All that changed after seeing Hollerado’s farewell concert in December 2019; Josh went home and wrote Twenty Five, the final piece of the puzzle that was The Depression Sessions. “I think it was the first time I truly acknowledged that perhaps this whole thing isn’t going to work out. Maybe I’ve already taken this as far as it’s going to go.” Josh soon realized he had summed up the entire record’s thesis with the one song; hopelessness, more specifically the type you experience in your mid twenties when all your growing up is behind you. “Most of my friends have steady jobs, they’re getting married and buying houses and I have none of that.
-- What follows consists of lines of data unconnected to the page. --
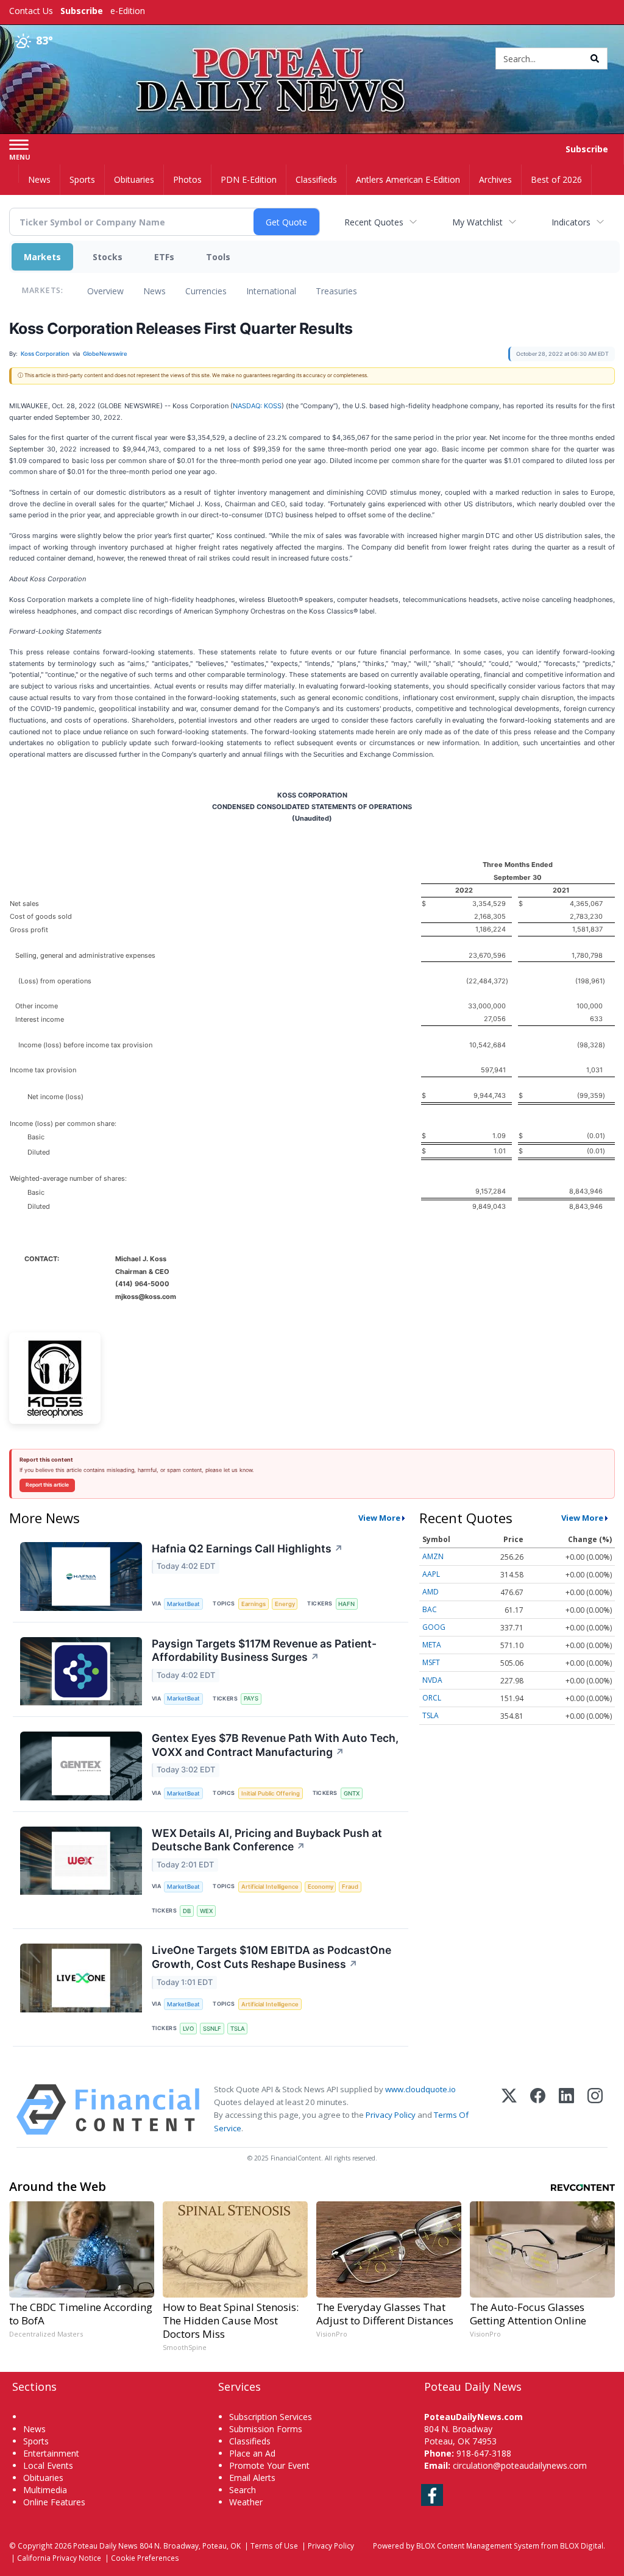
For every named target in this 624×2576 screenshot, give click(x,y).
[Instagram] (595, 2109)
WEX (206, 1911)
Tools (218, 257)
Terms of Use (274, 2545)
Nothing concrete to cling onto. That’s what this record’s about.”

Produced and self-funded with the same DIY mindset as all his records prior, The Depression Sessions was recorded largely at home as the coronavirus pandemic was taking over North America. More than just a reunion with his bandmates from The Fluxes, the record was also mixed by Joan Manuel, the same man behind Things I Wish I Said. Across its 9 tracks, the album goes in new directions for Josh; the piano ballad Paralyzed is immediately the tenderest song in Josh’s catalogue, while I Can Fall In Love With Just One Look seamlessly blends emo rock with a pop-minded danceability that Josh says he’s “Been trying to get right since The Vibes” (off 2015’s Life During Wartime). The album is out on September 4th and the new single Twenty Five is available everywhere now.